Along with his wife, Betty, Brown gets the chance to reunite with others with whom they see every year at the tour like an annual reunion. Specifically, he mentioned families like C.B. Crook, Mr. and Mrs. Bernie Miller, Mr. and Mrs. Vance Huneycutt, Mr. and Mrs. Jim White, Mr. and Mrs. Marshall Rogers, Dr. and Mrs. Claude Ballenger, Mr. and Mrs. Lynn Brafford and Mr. and Mrs. Roger Snyder.
“We’ve had a great time reminiscing with these folks about basketball. We’re not the sorts that would throw a beer can at the TV…we just know good basketball when we see it. Some of the best tournament basketball were games in which Carolina did not play,” Brown said.
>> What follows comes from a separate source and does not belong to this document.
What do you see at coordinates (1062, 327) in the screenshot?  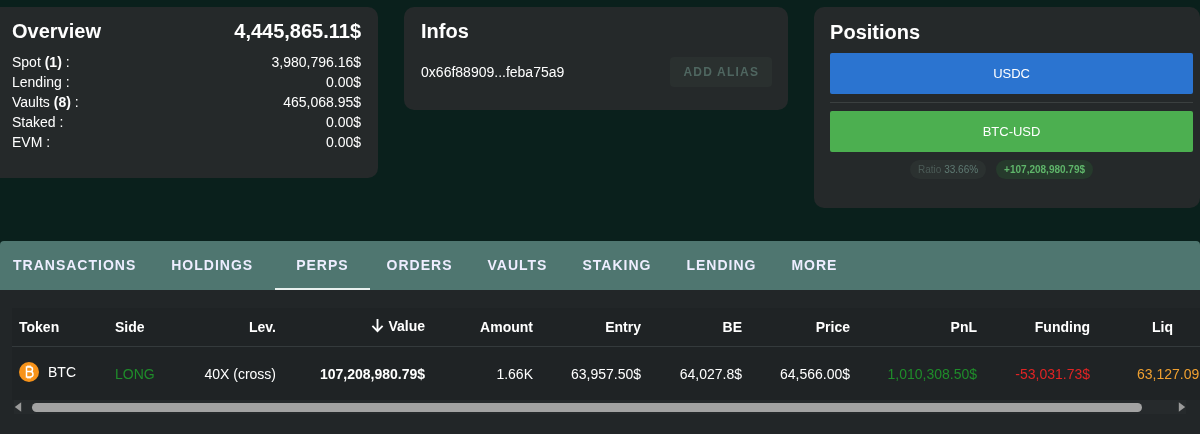 I see `column-header: Funding` at bounding box center [1062, 327].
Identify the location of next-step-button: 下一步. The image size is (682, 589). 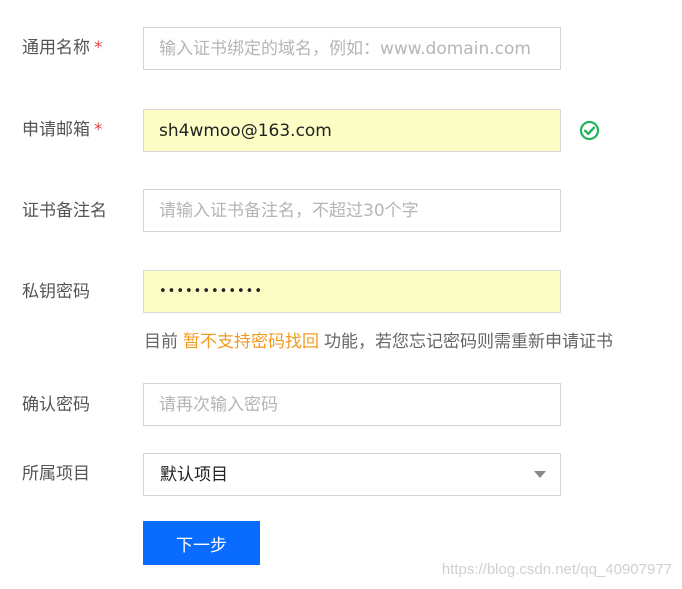
(202, 543).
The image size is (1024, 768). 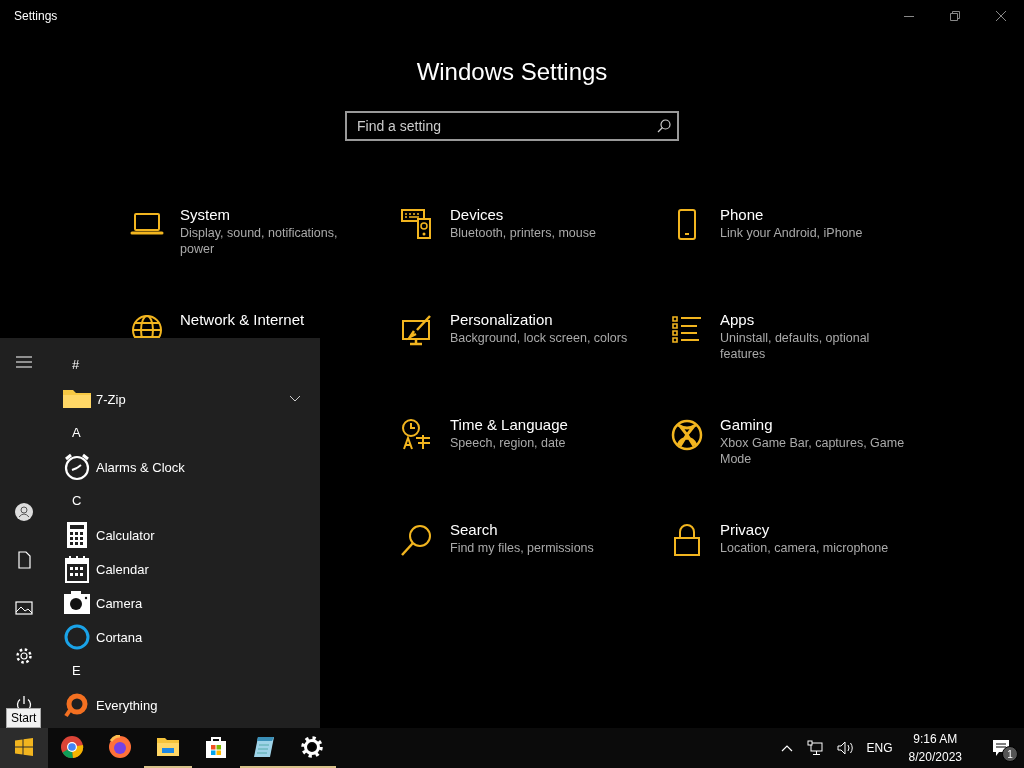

He recalled specifically the N.C. State-Maryland game in 1974 where two of the nation’s highest ranked teams played for one spot in the national tournament. The Wolfpack beat a Terrapins team with six future NBA draft picks in overtime, 103-100.
“I respect good basketball from other schools, but no one ever doubted my loyalty,” Brown said.
Along with legendary players wearing the Carolina blue and greats from other schools, Brown enjoyed seeing the personalities of the various head coaches whom have worked in the tournament.
“It was something to watch,” he said.
His own family, including his sons Palmer and Courtney, have also attended many games at the tournament with him; both were honor graduates from Carolina. Brown joked when both were in school between the fifth and eighth grades, both came down with “mysterious” sickness right around the time of the tournament.
“The tournament was good medicine,” he said.
The Tar Heel fandom for the Browns even goes to the next generation as his older granddaughter, Lucy Brown, is a big Carolina fan as well.
Brown will be in attendance this week at the Spectrum Center, clad in his Carolina gear as the No. 2-seeded Tar Heels play in the quarterfinals Thursday.
The love for his Tar Heels was best illustrated in a story told about his family. Having told his children for years going to the tournament was like going to Heaven, his sons were listening to the children’s message at church one day. When the preacher asked where people go when they die, Palmer answered with the following:
“Little children go to Heaven; mommies and daddies go to Greensboro.”